Exercise goal => Transcribe every entry exactly, with nothing added or left out.

[Collected data entries]

>>>>>

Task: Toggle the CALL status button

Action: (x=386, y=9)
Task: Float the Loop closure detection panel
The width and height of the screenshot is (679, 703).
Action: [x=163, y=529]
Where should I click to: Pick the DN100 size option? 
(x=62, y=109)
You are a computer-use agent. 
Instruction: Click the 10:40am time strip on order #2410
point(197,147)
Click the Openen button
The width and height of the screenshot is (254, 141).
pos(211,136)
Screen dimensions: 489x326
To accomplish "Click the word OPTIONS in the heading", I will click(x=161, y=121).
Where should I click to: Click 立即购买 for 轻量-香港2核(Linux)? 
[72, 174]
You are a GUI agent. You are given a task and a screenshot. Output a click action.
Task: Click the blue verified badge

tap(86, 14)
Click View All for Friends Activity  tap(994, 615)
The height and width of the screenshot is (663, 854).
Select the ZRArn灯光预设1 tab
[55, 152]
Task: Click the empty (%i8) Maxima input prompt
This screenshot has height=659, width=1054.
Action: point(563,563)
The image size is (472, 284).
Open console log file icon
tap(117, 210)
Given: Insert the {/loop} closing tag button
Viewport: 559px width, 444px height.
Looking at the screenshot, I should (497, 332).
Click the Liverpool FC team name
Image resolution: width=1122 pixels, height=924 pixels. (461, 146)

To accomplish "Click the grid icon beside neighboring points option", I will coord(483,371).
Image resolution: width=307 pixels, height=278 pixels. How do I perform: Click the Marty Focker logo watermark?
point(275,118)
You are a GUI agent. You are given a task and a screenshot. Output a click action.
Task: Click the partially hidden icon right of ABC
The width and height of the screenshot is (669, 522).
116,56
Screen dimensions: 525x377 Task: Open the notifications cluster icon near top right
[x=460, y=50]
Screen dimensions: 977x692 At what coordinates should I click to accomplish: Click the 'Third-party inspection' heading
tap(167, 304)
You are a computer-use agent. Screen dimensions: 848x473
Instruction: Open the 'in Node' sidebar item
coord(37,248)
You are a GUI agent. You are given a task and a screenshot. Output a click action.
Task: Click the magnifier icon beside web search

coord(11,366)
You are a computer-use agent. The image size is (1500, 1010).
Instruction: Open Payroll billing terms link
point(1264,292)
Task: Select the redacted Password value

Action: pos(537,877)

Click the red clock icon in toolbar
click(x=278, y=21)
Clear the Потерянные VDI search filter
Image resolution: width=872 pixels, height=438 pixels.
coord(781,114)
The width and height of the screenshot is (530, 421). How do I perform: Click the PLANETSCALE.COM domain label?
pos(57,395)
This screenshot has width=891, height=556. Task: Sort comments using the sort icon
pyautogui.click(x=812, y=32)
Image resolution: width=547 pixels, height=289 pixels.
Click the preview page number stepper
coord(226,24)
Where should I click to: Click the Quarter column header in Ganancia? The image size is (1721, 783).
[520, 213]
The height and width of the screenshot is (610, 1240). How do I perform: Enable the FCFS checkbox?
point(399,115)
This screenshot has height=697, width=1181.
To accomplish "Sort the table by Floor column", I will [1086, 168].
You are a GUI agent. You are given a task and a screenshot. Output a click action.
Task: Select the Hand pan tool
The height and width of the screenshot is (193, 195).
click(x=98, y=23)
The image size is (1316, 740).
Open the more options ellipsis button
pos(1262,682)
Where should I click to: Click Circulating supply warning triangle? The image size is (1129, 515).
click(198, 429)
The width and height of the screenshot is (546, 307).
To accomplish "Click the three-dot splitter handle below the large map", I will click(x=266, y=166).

<<<<<

Solution =>
Task: Toggle the CALL status button

Action: (x=386, y=9)
Task: Float the Loop closure detection panel
The width and height of the screenshot is (679, 703).
Action: [x=163, y=529]
Where should I click to: Pick the DN100 size option? 
(x=62, y=109)
You are a computer-use agent. 
Instruction: Click the 10:40am time strip on order #2410
point(197,147)
Click the Openen button
The width and height of the screenshot is (254, 141).
pos(211,136)
Screen dimensions: 489x326
To accomplish "Click the word OPTIONS in the heading", I will click(x=161, y=121).
Where should I click to: Click 立即购买 for 轻量-香港2核(Linux)? 
[72, 174]
You are a GUI agent. You are given a task and a screenshot. Output a click action.
Task: Click the blue verified badge

tap(86, 14)
Click View All for Friends Activity  tap(994, 615)
The height and width of the screenshot is (663, 854).
Select the ZRArn灯光预设1 tab
[55, 152]
Task: Click the empty (%i8) Maxima input prompt
This screenshot has height=659, width=1054.
Action: point(563,563)
The image size is (472, 284).
Open console log file icon
tap(117, 210)
Given: Insert the {/loop} closing tag button
Viewport: 559px width, 444px height.
Looking at the screenshot, I should (497, 332).
Click the Liverpool FC team name
Image resolution: width=1122 pixels, height=924 pixels. (461, 146)

To accomplish "Click the grid icon beside neighboring points option", I will coord(483,371).
Image resolution: width=307 pixels, height=278 pixels. How do I perform: Click the Marty Focker logo watermark?
point(275,118)
You are a GUI agent. You are given a task and a screenshot. Output a click action.
Task: Click the partially hidden icon right of ABC
The width and height of the screenshot is (669, 522).
116,56
Screen dimensions: 525x377 Task: Open the notifications cluster icon near top right
[x=460, y=50]
Screen dimensions: 977x692 At what coordinates should I click to accomplish: Click the 'Third-party inspection' heading
tap(167, 304)
You are a computer-use agent. Screen dimensions: 848x473
Instruction: Open the 'in Node' sidebar item
coord(37,248)
You are a GUI agent. You are given a task and a screenshot. Output a click action.
Task: Click the magnifier icon beside web search

coord(11,366)
You are a computer-use agent. The image size is (1500, 1010).
Instruction: Open Payroll billing terms link
point(1264,292)
Task: Select the redacted Password value

Action: pos(537,877)

Click the red clock icon in toolbar
click(x=278, y=21)
Clear the Потерянные VDI search filter
Image resolution: width=872 pixels, height=438 pixels.
coord(781,114)
The width and height of the screenshot is (530, 421). How do I perform: Click the PLANETSCALE.COM domain label?
pos(57,395)
This screenshot has width=891, height=556. Task: Sort comments using the sort icon
pyautogui.click(x=812, y=32)
Image resolution: width=547 pixels, height=289 pixels.
Click the preview page number stepper
coord(226,24)
Where should I click to: Click the Quarter column header in Ganancia? The image size is (1721, 783).
[520, 213]
The height and width of the screenshot is (610, 1240). How do I perform: Enable the FCFS checkbox?
point(399,115)
This screenshot has height=697, width=1181.
To accomplish "Sort the table by Floor column", I will [1086, 168].
You are a GUI agent. You are given a task and a screenshot. Output a click action.
Task: Select the Hand pan tool
The height and width of the screenshot is (193, 195).
click(x=98, y=23)
The image size is (1316, 740).
Open the more options ellipsis button
pos(1262,682)
Where should I click to: Click Circulating supply warning triangle? The image size is (1129, 515).
click(198, 429)
The width and height of the screenshot is (546, 307).
To accomplish "Click the three-dot splitter handle below the large map", I will click(x=266, y=166).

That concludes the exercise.